Instead of naming a new Under Secretary for Food Safety, as required by law, Obama let Vilsack name Food Safety and Inspection Service (FSIS) Administrator Al Almanza as a Deputy Under Secretary. It put the FSIS boss in a position to provide his own food safety oversight. No Senate confirmation or oversight was required for the post.

Vilsack’s move left the Obama administration without an Under Secretary for Food Safety for longer than it had one. No one in Congress seemed to know or care.

If anyone has proof that Tom Vilsack knows or cares about food safety, it might be a good time for them to come forward.  

As governor of Iowa, he was known for the famous Taylor’s Maid-Rite exemption for the Marshalltown, IA, restaurant’s reckless cooking practice for loose meat. Loose meat sandwiches are mostly an Iowa thing, and Taylor’s in Marshalltown made them using a cooker that was ripe for cross-contamination.   

While he was governor, Vilsack protected Taylor’s and the few others who risked food safety by winking at cross-contamination.   

Vilsack and Trump’s Secretary of Agriculture “Sonny” Perdue are really two peas in a pod. Both are former ag state governors who are plugged into the industry. Just as Vilsack’s loose meat history does not add up to much of a good safety record, Perdue did not exactly run to the scene in his state when he was governor of the 2008 Salmonella outbreak caused by Peanut Corporation of American peanuts and paste either.

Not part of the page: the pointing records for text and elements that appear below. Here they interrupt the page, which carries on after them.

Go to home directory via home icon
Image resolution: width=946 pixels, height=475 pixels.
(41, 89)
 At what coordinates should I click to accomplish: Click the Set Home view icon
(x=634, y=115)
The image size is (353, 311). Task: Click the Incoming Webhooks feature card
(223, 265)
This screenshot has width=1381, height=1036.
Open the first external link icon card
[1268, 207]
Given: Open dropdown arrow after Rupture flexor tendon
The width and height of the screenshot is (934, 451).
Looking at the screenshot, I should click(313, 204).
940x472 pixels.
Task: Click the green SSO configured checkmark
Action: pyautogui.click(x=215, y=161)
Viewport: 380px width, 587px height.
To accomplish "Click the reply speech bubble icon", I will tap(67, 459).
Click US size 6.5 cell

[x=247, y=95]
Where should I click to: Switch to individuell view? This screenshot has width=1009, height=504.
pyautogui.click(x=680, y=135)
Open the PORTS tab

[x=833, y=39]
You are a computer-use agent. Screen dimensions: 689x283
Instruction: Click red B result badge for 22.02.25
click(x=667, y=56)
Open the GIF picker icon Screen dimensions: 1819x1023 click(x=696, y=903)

No one much cared about that when Perdue’s appointment as ag secretary went through four years ago. But what they care about is that USDA net farm income is projected to total $120 billion for 2020, up to $38 billion over 2019. Direct government farm payments drive that number and Perdue’s name is associated with every dollar that goes out.

And, now we can strike “Sonny’s” name and substitute “Tom Vilsack.” It’s part of a system, but one that we just cannot say has anything to do with food safety, which is always touted as a top USDA priority.